The bill could increase workload and state costs to the Department of Corrections related to database coordination with the Department of State Police to identify prisoners that still need a sample collected as well as the collection of additional DNA samples beyond the number collected under current policies. However, these costs are likely to be manageable and met out of existing resources. The bill will require the collection of new DNA samples from any of the 450-500 probationers per year that serve terms at the SAI facility for whom samples are not already available. Furthermore, it would require the Department to collect samples from all current prisoners that have not already submitted a sample by January 1, 2011, and from all new prisoners within 90 days of intake. This provision will require the Department to obtain samples from another 4,703 prisoners who have avoided submitting to DNA sampling to date.
Current department policy calls for the collection of DNA samples from state prisoners during a prisoner's annual health examination if a sample has not already been collected. While consent is not required to obtain the sample, if prisoners refuse to agree to the sample, guidance from the Attorney General prohibits the Department from taking the sample by force. Current law requires the collection of a DNA sample prior to release from prison. Thus, most prisoners will eventually have to submit to a DNA sample. However, the MDOC reports that 5,034 current prisoners are serving active life sentences, with 3,586 of these prisoners serving life without possibility of parole. Except for the few prisoners paroled from a life sentence, most of these prisoners will not be released and thus would not be affected by the current law requirement for collection at release. Thus, DNA samples would not be collected from these prisoners without their consent.
Finally, the bill would increase costs for the Department of State Police to process the increased number of DNA samples collected (or the acceleration of collections) under the bill. The department indicates that the estimated cost to process a DNA sample for inclusion in the Combined DNA Index System (CODIS) is $36.00. (This estimate does not include overhead costs, such as building, utilities, storage, maintenance, or personnel management.) Assuming that the $60.00 assessment required under the Corrections Code can be collected from all affected prisoners and probationers, however, the department's costs should be roughly offset by the $39.00 portion of that assessment the department receives for processing costs.
POSITIONS:
The Michigan Department of Corrections indicated support for the bill. (6-30-11)
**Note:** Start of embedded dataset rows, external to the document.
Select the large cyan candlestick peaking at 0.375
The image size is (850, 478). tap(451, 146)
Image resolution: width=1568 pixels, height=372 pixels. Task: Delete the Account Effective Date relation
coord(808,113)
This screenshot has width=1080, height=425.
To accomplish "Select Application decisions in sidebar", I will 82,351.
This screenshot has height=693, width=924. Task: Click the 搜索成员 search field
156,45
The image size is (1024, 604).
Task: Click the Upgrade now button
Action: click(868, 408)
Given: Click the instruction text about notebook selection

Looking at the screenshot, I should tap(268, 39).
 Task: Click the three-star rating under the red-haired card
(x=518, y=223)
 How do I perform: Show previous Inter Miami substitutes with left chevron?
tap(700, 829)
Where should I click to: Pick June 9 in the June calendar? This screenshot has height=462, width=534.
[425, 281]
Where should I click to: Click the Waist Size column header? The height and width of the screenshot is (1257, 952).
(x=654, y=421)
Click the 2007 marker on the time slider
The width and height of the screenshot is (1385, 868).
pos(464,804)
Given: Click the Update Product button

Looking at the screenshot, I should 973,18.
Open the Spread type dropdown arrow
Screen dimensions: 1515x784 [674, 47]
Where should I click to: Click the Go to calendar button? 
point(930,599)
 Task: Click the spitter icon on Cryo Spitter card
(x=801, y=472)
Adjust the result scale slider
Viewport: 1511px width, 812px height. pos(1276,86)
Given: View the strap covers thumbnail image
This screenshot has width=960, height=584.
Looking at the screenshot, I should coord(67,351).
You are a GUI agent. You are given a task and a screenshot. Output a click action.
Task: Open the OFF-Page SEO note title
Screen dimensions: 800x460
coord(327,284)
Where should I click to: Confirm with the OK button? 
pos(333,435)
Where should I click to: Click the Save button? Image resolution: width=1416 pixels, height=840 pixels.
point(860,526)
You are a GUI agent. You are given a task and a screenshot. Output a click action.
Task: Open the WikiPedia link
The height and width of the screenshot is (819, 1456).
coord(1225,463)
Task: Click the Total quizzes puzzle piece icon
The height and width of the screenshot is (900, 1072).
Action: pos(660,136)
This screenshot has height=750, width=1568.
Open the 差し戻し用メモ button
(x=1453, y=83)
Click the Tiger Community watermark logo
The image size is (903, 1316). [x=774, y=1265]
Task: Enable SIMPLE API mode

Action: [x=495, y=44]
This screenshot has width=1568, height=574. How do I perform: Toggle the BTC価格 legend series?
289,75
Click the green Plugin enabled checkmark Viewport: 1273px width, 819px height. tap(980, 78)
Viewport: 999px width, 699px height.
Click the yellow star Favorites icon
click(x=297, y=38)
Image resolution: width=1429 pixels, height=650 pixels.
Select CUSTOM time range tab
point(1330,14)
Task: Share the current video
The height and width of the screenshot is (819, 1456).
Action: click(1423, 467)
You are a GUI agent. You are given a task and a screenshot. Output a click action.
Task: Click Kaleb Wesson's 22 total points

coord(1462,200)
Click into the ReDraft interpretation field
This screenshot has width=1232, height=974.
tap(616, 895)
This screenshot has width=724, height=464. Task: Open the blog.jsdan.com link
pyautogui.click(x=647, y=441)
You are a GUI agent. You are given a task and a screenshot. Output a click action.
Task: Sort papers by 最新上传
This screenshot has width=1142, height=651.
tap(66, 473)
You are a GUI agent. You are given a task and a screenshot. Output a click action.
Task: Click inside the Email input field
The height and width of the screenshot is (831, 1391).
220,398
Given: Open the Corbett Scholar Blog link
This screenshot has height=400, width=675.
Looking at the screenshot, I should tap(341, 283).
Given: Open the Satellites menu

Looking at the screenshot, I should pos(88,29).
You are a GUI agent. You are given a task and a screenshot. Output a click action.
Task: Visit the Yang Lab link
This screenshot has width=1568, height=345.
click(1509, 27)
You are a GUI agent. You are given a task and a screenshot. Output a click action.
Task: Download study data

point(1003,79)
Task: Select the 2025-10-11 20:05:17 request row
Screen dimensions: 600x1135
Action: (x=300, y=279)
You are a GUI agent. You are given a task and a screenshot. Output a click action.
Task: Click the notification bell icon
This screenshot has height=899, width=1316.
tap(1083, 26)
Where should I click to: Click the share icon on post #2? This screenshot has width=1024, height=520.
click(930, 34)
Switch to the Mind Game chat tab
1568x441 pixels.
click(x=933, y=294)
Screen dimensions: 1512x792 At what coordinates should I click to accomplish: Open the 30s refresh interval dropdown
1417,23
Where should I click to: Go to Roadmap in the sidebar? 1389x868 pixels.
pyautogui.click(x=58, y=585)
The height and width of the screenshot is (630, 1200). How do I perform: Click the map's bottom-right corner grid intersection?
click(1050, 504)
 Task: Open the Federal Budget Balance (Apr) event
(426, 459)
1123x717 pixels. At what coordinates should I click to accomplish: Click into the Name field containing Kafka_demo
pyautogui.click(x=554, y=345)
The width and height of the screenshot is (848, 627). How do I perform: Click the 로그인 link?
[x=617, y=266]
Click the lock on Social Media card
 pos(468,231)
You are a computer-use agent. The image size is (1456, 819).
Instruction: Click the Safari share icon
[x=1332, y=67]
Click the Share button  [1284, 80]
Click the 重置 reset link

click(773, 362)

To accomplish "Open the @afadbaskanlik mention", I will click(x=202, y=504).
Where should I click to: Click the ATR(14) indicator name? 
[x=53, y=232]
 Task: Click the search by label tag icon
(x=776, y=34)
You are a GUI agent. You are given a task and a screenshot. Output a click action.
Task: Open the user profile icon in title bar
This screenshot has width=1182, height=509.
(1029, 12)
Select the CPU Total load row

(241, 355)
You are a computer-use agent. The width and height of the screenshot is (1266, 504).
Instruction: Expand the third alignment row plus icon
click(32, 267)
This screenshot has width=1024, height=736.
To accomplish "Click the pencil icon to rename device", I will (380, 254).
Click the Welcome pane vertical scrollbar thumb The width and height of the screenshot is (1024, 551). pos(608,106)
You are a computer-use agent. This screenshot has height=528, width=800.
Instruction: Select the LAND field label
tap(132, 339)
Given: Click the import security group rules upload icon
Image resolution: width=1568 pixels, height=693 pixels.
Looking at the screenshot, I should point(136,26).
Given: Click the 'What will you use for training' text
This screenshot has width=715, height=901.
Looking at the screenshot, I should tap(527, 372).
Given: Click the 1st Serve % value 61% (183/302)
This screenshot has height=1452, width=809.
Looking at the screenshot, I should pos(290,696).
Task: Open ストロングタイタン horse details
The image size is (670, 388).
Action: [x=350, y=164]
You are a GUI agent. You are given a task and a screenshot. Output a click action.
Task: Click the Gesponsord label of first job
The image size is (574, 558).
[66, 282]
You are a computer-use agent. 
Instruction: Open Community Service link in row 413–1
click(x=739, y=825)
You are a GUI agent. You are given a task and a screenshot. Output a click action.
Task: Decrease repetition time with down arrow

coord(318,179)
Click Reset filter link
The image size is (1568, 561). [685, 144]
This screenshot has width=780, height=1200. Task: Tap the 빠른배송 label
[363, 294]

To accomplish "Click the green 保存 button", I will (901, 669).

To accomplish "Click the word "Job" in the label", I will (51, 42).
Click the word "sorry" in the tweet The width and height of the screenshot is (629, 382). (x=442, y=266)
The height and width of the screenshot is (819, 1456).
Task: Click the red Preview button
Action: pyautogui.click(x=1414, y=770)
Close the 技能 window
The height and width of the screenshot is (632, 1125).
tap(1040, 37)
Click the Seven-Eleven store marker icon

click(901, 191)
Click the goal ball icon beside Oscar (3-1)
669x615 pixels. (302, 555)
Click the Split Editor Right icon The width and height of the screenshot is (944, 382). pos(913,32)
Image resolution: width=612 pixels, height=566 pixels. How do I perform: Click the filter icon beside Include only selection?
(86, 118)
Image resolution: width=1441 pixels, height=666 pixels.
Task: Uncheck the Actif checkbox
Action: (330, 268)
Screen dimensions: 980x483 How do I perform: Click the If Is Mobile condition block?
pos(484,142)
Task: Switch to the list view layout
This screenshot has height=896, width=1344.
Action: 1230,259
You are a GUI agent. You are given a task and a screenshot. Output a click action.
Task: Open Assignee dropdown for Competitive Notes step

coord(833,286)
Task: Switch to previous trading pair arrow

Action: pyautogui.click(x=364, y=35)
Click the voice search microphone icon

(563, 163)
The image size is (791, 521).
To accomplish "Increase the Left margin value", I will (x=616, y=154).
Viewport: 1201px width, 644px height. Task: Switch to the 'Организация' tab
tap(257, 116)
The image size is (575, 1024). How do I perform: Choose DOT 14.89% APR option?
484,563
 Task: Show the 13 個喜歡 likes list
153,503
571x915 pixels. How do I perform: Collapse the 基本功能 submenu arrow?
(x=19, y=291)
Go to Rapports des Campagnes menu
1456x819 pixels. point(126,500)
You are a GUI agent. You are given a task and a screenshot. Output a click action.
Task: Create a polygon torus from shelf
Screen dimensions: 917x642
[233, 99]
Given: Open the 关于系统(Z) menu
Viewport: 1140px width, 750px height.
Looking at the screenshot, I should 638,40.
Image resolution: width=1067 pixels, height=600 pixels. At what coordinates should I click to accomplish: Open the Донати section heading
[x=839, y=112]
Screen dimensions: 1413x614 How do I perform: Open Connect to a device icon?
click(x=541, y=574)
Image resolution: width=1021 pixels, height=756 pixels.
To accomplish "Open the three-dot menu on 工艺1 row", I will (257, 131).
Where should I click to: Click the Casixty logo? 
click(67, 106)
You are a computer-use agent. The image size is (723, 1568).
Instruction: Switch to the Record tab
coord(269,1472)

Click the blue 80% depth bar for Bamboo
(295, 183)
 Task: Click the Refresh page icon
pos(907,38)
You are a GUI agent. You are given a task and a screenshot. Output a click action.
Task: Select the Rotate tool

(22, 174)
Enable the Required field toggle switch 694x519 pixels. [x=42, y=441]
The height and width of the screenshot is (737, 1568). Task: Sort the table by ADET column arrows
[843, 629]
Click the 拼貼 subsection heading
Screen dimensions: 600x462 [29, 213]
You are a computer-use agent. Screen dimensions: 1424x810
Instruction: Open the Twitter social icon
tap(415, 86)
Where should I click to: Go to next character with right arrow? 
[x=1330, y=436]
The Office of Attorney General indicated support for the bill. (6-30-11)
The Michigan Domestic Violence Prevention and Treatment Board indicated support for the bill. (6-30-11)
The Michigan State Police indicated support for the bill. (6-30-11)
The Prosecuting Attorneys Association of Michigan (PAAM) indicated support for the bill. (6-30-11)
Legislative Analyst: Susan Stutzky
Fiscal Analyst: Bob Schneider
Kyle Jen
■ This analysis was prepared by nonpartisan House staff for use by House members in their deliberations, and does not constitute an official statement of legislative intent.